Pneumonia vaccine useless, increases asthma risk: WHO

By Richa Sharma, IANS,

New Delhi : Raising questions over India’s decision to include a new pneumonia vaccine in the national immunisation programme, a report in a WHO bulletin has said the vaccine has “no effect” on the disease and on the contrary increases the risk of asthma among vaccinated children.

Support TwoCircles

The report, published in the September edition of the WHO Bulletin, claimed that Pneumococcal Conjugate Vaccine (PCV), the latest addition to India’s immunisation programme, is ineffective in tackling pneumonia among children and hence does not justify the huge amount of money the government will spend on it.

Citing medical studies conducted by renowned health care groups like Cochrane, the article by Jacob Puliyel and Soma Chowdhary, doctors in the Department of Paediatrics in Delhi’s St Stephens hospital says: “PCV does not reduce the incidence of clinical pneumonia and poor nations will need to assess its cost utility carefully”.

“The research has found that only 3.6 children per 1,000 vaccinated acquire immunity against the pneumonia, whereas the risk of asthma is doubled by the vaccination,” Puliyel told IANS.

The apprehensions raised in the report assume significance in the context of the recent decision by a high-level expert committee of the health ministry recommending the use of the PCV in the national immunisation programme.

“We have decided to protect children against pneumoccocal diseases. The PCV will be introduced in the country’s national immunisation programme in a year’s time,” Health Secretary Naresh Dayal had said.

Considering the high costs of the PCV, the ministry has planned to introduce it in a state with good immunisation coverage and high disease burden so that the impact of the vaccine can be monitored, and then replicate the vaccination programme across the country.

“The per dose cost of PCV comes out to be Rs.4,000 per child compared to about Rs.50 (including Oral Polio Vaccination and Diptheria Polio Typhoid) that is being spent on Pneumonia vaccination currently by the government,” Puliyel said.

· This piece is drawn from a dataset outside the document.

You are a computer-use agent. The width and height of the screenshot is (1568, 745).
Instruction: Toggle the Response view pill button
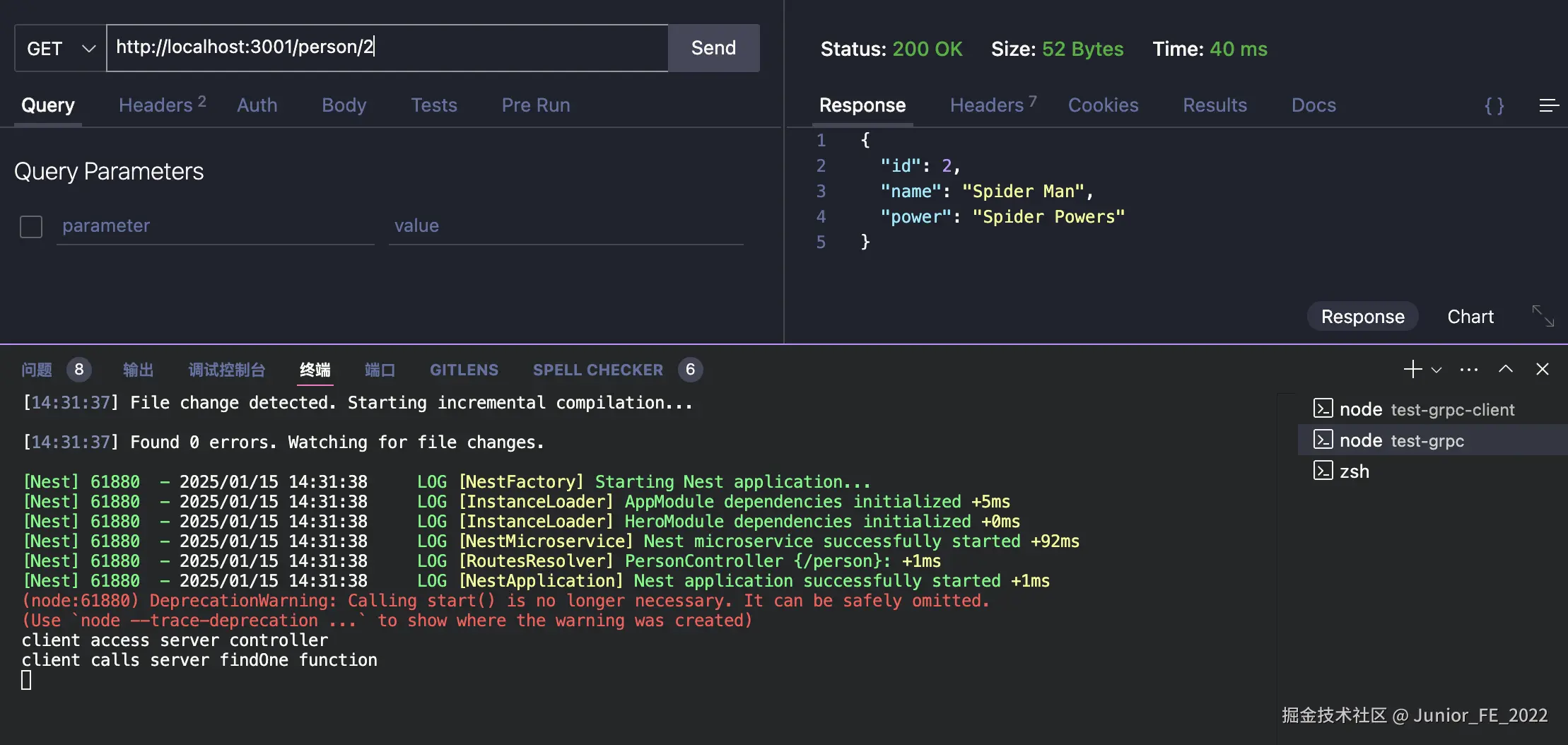[x=1362, y=317]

“Even after increasing the costs, if we give our children ineffective vaccination which in turn hikes the asthma risk, it is clearly not worth it. The cost evaluation of the vaccine has to be done carefully,” Puliyel added.

Meanwhile, Wyeth, a multinational drug company that will be supplying the vaccine to the health ministry, said: “The article contains inaccurate and misleading statements. The WHO recommends the priority inclusion of vaccine in national childhood immunisation programmes worldwide.”